**ANGEZEIGTER TEXT**
──────

Virtual Reality für Maus, Fliege und Fisch

Um Mäusen, Fliegen und Fischen möglichst authentisches Verhalten unter kontrollierten Bedingungen zu entlocken, verwenden Forscher eine künstliche Umgebung. Mit formbaren Displays und Computergrafik werden die Tiere in eine virtuelle Wirklichkeit versetzt.

Ähnlich wie im fiktionalen Holodeck in „Star Trek“ lässt sich die Umgebung mit dem von einem Forscherteam aus Österreich und Deutschland entwickelten „FreemoVR“-System gezielt herstellen. Im Kern handelt es sich dabei um eine Art Multifunktions-Arena, deren Wände und Boden aus Computerdisplays mit beliebig formbaren Projektionsflächen bestehen. Bespielt wird diese virtuelle Realität (VR) mit Grafiken auf Basis von Computerspiel-Technologie.

Virtual Reality für Fliegen

https://strawlab.org/freemovr

Virtual Reality für Fliegen

Die Studie

„Virtual reality for freely moving animals“, Nature Methods, 21.8.2017

Zu dem ausgeklügelten Aufbau greifen die Wissenschaftler, da Forschung an Versuchstieren, die sich frei bewegen können, reales Verhalten zwar am besten zeigt, die praktische Umsetzung aber schwierig ist. Wollte man bisher die Tiere unter vergleichbaren Bedingungen bestimmten Szenarien aussetzen, musste meistens ihr Bewegungsspielraum mit verschiedenen Methoden eingeschränkt werden. Das limitierte wiederum die Aussagekraft vieler Experimente, denn „unser Gehirn hat sich ja nicht unter Laborbedingungen entwickelt“, sagt die an der Arbeit beteiligte Kristin Tessmar-Raible von den Max F. Perutz Laboratories (MFLP).

──────

Datensatzeinträge:
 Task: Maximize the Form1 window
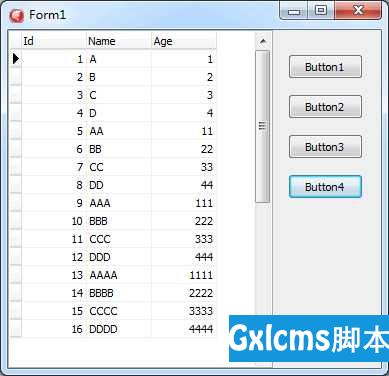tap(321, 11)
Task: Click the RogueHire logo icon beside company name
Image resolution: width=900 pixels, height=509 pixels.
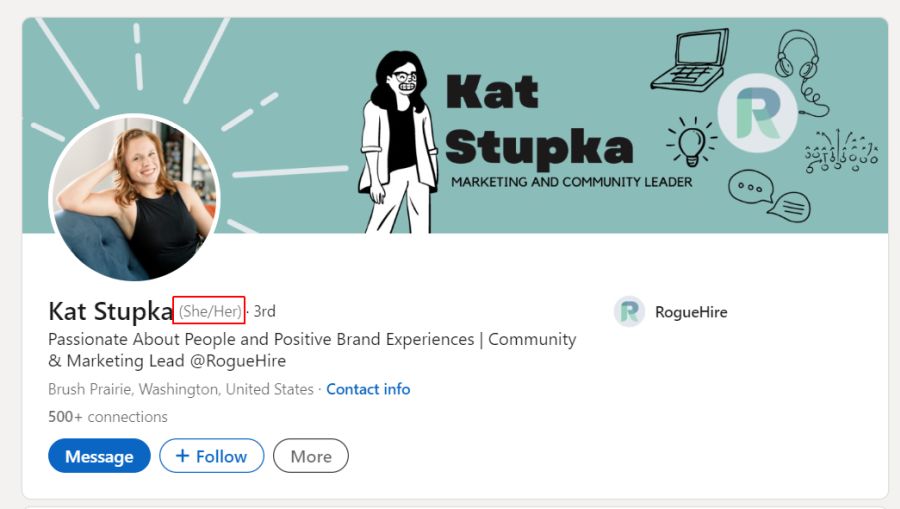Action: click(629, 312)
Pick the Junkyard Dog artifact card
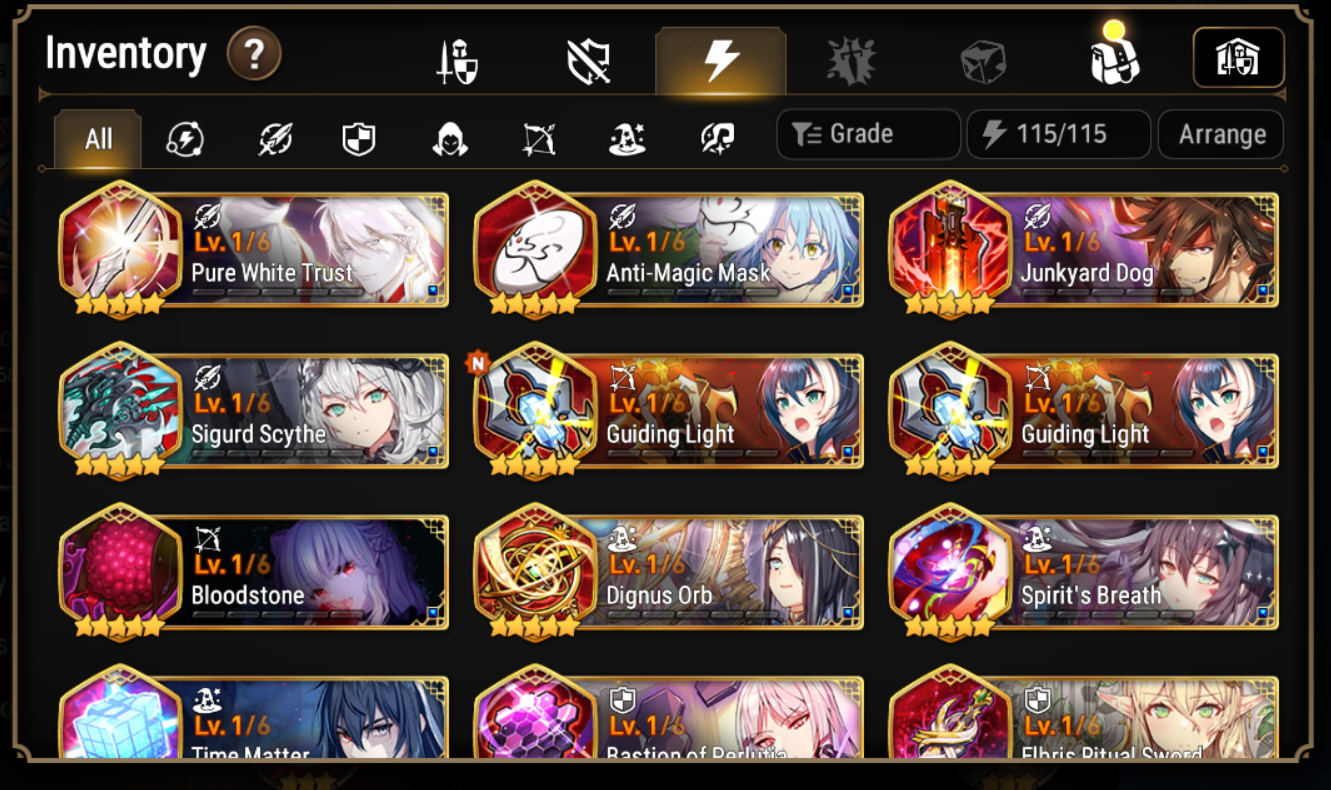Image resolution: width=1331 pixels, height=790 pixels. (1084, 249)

──────

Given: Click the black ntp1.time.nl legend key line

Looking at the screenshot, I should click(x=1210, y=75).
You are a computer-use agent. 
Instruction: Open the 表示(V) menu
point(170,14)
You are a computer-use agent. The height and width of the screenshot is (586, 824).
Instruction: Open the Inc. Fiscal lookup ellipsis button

──────

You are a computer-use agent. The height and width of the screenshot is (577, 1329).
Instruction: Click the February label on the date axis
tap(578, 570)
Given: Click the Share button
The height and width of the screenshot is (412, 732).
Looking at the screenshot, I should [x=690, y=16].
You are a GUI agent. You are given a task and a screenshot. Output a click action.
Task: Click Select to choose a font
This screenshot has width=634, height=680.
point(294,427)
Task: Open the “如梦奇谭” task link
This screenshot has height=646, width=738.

──────

**AUFGABE 1**
Wie lautet dieser Satz aus dem Text über Virtual Reality für Tiere auf Englisch: „Bespielt wird diese virtuelle Realität (VR) mit Grafiken auf Basis von Computerspiel-Technologie.“?
**AUFGABE 2**
Aus welchen Ländern kommt laut dem angezeigten Text das Forscherteam, das das „FreemoVR“-System entwickelt hat?

**ANTWORTFELD 1**
This virtual reality (VR) is fed with graphics based on computer game technology.

**ANTWORTFELD 2**
Aus Österreich und Deutschland.